Email: larrylam@yorku.ca
Adnan Türegün
Director of CERIS and an Adjunct Professor in the Department of Sociology, York University
Stan Shapson
Senoir Scholar, Professor (Emeritus)
Research & Innovation. Dr. Shapson has published widely; his research and publications have received awards from the American Educational Research Association (AERA) and the Canadian Journal of Education (CJE). He has been awarded numerous grants and contracts for his research totalling over $6 million and has directed large-scale, externally funded, national and provincial studies. He has been a principal researcher for a variety of national studies such as the NCE – TeleLearning, the SSHRC Strategic Theme (Knowledge-based Economy), the CANARIE funded broadband learning program ABEL (Advanced Broadband Enabled Learning), and the federal Tri-Council IPM/Knowledge Mobilization initiative.
Institutional Capacity Building. In his recent administrative role as York’s first VP (Research & Innovation), Dr. Shapson’s strategy has shifted from his own individual research to focus on building institutional R&I capacity. He worked collaboratively with leaders from municipalities, community hospitals, and private sector companies on economic and social innovation cluster initiatives. In this regard, he is the founding Co-chair, with the Mayor of Markham of the Innovation Synergy Centre in Markham, founding Chair of YORKbiotech and of the consortium that developed scientific and business plans for establishing a Convergence Centre in Markham, Chair of the Provincial Consortium CONCERT (Consortium on New Media, Creative, and Entertainment R&D in the Toronto Region), and he is currently working on KM/social policy impacts with human services/social agencies.

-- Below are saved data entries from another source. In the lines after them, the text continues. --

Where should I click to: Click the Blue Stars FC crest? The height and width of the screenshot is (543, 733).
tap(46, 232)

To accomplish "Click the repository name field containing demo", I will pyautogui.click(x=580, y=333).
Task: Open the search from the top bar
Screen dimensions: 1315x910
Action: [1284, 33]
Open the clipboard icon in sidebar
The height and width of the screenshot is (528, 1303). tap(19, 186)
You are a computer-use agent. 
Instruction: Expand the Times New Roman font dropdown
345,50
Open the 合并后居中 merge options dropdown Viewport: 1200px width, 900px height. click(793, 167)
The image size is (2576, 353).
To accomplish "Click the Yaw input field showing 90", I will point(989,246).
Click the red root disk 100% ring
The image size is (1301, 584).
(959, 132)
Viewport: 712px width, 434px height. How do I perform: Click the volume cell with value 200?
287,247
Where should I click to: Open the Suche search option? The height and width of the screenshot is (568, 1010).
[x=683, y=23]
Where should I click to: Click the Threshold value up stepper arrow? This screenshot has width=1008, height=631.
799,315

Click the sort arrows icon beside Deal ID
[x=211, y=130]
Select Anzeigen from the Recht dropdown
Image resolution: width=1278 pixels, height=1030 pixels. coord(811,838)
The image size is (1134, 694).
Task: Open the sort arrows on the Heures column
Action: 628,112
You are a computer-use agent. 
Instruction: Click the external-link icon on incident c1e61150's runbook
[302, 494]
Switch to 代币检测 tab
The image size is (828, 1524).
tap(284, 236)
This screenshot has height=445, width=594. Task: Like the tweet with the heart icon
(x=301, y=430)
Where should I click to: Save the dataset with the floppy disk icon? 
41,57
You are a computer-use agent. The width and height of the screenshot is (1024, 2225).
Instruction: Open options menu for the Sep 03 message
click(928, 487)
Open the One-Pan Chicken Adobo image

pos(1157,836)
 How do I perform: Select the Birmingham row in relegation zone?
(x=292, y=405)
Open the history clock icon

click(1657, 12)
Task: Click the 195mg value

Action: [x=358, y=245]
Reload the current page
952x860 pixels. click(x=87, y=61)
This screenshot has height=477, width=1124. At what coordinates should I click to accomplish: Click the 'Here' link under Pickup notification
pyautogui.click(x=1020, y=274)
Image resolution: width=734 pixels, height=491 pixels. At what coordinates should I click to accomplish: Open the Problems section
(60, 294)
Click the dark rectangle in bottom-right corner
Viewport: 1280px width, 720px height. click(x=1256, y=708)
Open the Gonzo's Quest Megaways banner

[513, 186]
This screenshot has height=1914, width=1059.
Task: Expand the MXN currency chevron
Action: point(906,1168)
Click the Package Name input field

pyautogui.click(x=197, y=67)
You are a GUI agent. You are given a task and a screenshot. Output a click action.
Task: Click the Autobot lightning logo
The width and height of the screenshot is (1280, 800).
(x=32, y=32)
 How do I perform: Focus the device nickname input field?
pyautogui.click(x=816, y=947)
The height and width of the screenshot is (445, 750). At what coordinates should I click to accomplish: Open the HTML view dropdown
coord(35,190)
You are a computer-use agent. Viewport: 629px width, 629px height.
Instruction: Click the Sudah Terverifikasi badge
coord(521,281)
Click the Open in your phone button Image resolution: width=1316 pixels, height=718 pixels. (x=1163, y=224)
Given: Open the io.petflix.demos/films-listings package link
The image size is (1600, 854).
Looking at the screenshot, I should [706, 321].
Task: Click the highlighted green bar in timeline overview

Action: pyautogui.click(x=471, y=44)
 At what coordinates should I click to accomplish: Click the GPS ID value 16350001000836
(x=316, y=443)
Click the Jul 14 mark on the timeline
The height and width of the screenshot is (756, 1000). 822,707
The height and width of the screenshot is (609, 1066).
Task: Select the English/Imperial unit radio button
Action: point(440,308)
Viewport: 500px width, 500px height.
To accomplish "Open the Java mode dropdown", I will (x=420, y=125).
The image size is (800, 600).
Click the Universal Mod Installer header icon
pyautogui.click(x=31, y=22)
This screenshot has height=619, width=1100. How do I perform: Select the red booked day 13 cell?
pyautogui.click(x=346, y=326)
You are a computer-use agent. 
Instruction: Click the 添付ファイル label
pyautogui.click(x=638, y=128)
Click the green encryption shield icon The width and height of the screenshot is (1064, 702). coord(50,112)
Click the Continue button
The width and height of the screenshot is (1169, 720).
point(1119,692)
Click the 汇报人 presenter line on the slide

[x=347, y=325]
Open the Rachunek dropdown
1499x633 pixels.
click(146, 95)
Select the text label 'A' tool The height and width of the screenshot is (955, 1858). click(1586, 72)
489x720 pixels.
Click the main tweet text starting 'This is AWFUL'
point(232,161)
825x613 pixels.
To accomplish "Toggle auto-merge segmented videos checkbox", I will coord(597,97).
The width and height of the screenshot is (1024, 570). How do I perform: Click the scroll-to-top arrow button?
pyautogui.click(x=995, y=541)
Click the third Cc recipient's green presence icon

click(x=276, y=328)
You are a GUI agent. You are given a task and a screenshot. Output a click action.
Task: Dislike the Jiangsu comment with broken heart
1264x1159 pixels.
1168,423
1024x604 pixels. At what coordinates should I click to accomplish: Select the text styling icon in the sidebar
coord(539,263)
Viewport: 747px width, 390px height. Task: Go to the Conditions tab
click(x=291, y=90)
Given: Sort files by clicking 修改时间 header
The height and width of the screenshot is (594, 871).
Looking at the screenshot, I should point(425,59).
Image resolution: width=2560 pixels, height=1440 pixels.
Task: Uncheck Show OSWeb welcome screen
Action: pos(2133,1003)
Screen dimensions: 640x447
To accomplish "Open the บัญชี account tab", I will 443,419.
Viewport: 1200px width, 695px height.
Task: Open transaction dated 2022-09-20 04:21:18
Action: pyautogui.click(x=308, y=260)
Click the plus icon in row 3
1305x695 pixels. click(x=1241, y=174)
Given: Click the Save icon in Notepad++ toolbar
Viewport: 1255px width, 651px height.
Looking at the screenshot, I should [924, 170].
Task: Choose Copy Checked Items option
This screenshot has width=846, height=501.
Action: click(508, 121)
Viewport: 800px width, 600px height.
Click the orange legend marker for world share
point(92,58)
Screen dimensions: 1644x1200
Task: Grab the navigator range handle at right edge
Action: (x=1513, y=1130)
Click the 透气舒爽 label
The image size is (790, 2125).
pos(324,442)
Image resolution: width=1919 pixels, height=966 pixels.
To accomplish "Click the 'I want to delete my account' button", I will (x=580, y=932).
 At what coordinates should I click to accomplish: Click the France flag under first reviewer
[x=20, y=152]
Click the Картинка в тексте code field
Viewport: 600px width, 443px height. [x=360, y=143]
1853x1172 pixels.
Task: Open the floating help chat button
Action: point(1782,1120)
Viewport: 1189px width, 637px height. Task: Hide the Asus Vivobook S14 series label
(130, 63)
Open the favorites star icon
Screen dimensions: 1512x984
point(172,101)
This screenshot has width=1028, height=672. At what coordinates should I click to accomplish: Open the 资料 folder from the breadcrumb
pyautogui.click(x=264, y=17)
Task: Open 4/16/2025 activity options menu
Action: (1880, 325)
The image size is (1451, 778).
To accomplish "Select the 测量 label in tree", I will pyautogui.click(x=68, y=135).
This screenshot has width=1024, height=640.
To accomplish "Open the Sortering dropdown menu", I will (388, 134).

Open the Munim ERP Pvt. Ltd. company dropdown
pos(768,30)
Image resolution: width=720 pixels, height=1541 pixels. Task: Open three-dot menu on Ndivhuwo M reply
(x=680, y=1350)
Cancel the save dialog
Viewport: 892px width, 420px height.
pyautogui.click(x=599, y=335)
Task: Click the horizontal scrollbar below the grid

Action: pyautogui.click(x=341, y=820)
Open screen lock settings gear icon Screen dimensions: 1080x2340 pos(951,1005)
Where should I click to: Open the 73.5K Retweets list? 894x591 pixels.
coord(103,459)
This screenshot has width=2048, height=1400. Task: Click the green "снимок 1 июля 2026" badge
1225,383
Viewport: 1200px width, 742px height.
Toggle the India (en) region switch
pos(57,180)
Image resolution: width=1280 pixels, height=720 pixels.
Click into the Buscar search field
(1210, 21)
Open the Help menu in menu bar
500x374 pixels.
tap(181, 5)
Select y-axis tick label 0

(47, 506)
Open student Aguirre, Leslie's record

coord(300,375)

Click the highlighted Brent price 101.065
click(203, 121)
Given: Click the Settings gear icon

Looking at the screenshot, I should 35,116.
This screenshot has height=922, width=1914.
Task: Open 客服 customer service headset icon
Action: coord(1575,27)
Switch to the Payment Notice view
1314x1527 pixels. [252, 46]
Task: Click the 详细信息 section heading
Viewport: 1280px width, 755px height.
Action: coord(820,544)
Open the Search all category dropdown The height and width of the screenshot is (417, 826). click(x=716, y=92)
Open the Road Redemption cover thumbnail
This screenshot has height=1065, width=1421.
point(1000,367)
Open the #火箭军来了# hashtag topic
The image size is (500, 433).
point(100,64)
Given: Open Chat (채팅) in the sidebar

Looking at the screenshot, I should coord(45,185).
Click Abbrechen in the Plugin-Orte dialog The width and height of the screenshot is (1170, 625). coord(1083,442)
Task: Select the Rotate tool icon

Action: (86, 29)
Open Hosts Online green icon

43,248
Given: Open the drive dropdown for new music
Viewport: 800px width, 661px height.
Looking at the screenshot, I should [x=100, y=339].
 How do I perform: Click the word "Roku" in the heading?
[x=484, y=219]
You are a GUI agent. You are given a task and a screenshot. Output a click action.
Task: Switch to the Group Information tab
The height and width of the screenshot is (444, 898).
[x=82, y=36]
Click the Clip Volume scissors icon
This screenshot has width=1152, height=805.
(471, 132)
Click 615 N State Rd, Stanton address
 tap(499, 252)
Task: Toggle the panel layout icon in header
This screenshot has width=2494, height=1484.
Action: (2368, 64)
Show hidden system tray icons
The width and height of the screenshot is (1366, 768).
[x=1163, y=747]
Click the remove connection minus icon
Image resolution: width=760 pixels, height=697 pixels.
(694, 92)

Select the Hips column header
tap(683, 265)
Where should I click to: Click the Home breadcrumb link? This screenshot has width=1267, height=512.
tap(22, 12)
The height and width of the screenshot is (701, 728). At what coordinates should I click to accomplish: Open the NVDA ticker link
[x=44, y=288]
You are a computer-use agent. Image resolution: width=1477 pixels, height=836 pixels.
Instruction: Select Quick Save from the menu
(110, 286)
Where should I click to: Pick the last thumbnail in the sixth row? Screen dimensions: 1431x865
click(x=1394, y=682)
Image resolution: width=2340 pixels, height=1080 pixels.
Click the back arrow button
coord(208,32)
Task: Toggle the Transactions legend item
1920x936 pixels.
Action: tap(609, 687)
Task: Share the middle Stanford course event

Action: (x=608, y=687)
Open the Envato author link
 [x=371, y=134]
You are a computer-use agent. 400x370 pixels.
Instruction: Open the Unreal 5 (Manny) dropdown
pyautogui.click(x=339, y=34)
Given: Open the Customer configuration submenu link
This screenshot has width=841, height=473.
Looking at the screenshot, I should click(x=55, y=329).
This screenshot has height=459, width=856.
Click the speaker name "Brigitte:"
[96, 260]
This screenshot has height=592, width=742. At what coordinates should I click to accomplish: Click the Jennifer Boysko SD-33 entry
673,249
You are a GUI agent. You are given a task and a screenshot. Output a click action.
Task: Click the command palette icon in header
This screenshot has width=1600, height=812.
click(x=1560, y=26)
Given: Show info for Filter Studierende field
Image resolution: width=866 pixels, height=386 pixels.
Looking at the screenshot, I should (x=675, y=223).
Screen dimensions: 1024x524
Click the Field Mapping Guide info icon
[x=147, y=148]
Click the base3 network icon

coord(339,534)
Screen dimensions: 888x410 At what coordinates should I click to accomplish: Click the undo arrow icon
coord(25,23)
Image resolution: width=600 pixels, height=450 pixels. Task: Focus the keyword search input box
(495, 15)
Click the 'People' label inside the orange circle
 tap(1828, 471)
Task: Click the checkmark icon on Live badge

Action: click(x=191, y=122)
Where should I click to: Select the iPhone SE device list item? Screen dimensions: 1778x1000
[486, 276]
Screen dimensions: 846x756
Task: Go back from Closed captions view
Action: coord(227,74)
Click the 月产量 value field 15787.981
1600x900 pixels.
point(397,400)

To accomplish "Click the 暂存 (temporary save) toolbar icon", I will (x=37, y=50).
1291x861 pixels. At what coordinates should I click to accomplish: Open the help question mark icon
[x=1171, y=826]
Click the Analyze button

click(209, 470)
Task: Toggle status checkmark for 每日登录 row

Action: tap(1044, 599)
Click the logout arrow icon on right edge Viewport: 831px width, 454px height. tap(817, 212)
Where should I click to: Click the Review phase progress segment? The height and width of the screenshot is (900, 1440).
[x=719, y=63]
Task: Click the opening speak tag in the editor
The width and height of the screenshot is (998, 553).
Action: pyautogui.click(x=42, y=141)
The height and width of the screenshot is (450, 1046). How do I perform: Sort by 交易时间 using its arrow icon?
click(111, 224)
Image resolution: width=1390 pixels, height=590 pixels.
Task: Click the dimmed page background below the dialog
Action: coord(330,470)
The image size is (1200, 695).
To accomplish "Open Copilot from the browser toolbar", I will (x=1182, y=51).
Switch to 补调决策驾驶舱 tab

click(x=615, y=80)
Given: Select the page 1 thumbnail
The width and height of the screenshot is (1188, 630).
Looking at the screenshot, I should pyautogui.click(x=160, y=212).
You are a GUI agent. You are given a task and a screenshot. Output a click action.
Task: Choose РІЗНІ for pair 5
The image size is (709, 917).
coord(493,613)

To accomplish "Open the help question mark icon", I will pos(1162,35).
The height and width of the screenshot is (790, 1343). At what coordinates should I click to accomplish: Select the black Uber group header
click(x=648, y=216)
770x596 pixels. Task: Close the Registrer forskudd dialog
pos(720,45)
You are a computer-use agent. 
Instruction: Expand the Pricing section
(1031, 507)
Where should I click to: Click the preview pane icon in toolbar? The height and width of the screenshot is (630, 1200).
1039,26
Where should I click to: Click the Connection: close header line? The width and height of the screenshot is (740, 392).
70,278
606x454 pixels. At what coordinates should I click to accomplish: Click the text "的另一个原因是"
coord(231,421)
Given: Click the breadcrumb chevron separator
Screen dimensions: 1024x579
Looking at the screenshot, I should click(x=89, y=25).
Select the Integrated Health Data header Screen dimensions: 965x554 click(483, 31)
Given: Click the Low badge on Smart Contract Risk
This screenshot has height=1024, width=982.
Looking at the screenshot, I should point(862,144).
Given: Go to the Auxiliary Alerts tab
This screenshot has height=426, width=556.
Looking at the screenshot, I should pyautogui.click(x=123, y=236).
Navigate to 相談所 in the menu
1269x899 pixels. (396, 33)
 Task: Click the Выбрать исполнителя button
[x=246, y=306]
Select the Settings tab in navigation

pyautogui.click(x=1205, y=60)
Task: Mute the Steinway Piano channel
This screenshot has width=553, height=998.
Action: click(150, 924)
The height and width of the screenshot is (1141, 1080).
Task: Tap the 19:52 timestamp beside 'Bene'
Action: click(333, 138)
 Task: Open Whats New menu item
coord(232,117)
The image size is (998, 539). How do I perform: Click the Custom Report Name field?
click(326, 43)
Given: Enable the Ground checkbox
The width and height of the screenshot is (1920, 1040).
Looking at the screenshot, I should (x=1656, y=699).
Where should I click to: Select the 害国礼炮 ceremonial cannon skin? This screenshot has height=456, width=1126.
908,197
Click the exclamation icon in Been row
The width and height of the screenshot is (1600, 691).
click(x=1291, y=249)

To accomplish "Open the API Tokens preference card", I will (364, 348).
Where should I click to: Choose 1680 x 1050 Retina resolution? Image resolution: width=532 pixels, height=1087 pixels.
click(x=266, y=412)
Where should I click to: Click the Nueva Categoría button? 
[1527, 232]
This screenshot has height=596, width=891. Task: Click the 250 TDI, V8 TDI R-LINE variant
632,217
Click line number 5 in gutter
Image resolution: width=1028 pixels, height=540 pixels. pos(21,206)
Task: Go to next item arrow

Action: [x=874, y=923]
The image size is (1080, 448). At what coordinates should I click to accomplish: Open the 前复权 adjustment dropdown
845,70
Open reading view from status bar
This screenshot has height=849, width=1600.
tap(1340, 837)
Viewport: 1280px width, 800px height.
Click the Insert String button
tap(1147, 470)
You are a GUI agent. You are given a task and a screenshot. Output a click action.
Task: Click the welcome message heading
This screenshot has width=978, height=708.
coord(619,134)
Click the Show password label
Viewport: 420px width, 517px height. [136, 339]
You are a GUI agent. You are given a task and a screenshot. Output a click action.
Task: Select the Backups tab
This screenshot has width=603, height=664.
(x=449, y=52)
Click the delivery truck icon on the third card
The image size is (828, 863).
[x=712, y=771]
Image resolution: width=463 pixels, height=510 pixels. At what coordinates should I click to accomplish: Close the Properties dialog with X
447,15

Professional Leadership. Through voluntary Board and committee work, Dr. Shapson’s roles Federally and Provincially have included: Co-chair of both the Ontario Advisory Committee on Advanced Technology in Learning and the Federal SchoolNet Advisory Committee on Professional Development; Chair of the Provincial Working Group on Learning Environments and Resources for the Ontario Knowledge Network for Learning (OKNL); a member of the Federal SSHRC Granting Council, he also has served as Interim President and Chair of SSHRC; Chair of the Optical Regional Advanced Network of Ontario (ORANO) Board; a member of the Board of Research Canada; and past Chair of both the Ontario Council of University Research (OCUR); and the Ontario Association of Deans of Education.